Think of having “To My Douchebag Sister” or “To My Smelly Brother” immortalized on your sibling’s favorite device forever. Yes, revenge is best served on an iPad. If you buy online, Apple will both wrap and ship the product to the location of your choice. And if $500 is a bit steep for a Christmas gift, then consider an Apple gift card. It just makes into the top 10 percent of gift cards, even though the Apple store, for some reason, didn’t make the Consumer Reports nice list this year.
Wrapping Up: Happy Cyber Monday
Anyway, I want to wish you a late Happy Thanksgiving and my best wishes for good hunting on Cyber Monday. You’ll likely find me testing out a few Starbucks’ gift cards today as I enjoy my morning cup of coffee and do my own online shopping marathon. I’m afraid Apple and Amazon are both going to like me way too much this year.

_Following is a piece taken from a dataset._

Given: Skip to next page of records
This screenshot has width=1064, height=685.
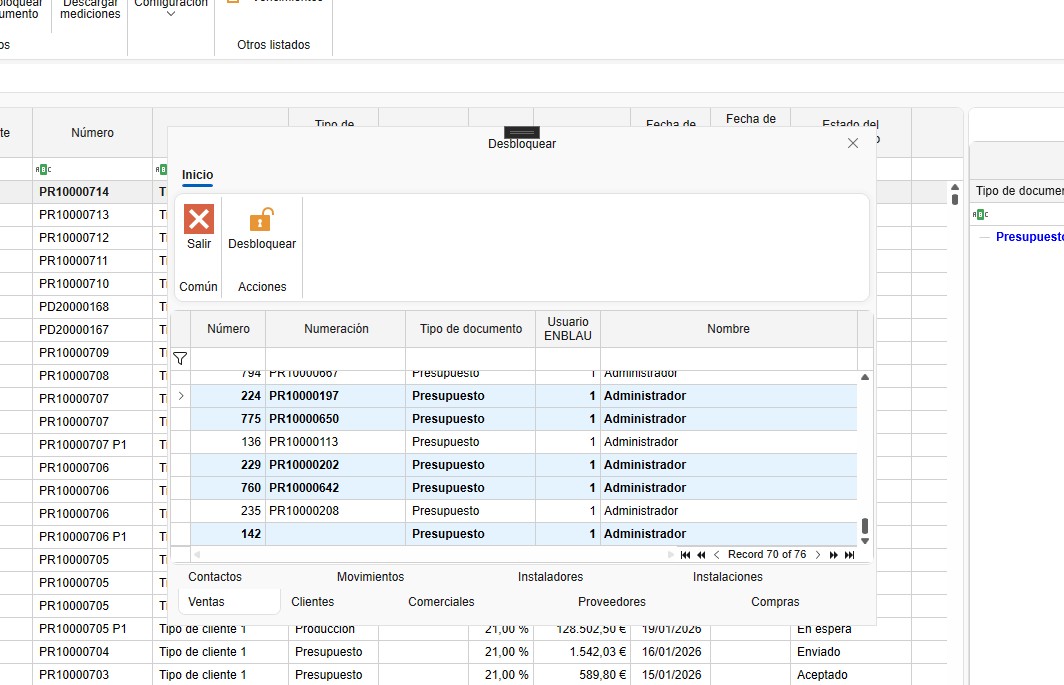Looking at the screenshot, I should 834,555.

Product of the Week: Nextdoor
Over the last several weeks, I’ve been trying out a number of alternatives to Facebook and Google+ that better target certain areas of interest and don’t appear to have the super social sites’ privacy problems.
One of the most interesting is Nextdoor, a social network for your neighborhood.
Given that there are a lot of times we can help — and need help from — our neighbors, but often don’t have the time to get to know them before the event, this service is a great way to keep people who are near each other in contact.
You use this social network to stay informed about events that affect the neighborhood, to report things that are of concern, and to ask for help with regard to local resources like repair or cleaning services that can be trusted.
We tend to have street parties a couple of times a year that this will help facilitate, but mostly it just keeps us all in contact and makes it more likely that if any of us needs help, it will be there for us.
You have to initially set up and recruit a minimum number of folks to get started, but Nextdoor helps you do all of that, and by the time you are done, you likely will have a community.
This might be particularly handy for folks who already have a homeowners association. The result is kind of like your own private Facebook, except more secure: Nextdoor authenticates that you actually live in the neighborhood before it lets you enroll in the neighborhood site.
This time of year is all about family, friends and neighbors, making Nextdoor a great choice for product of the week.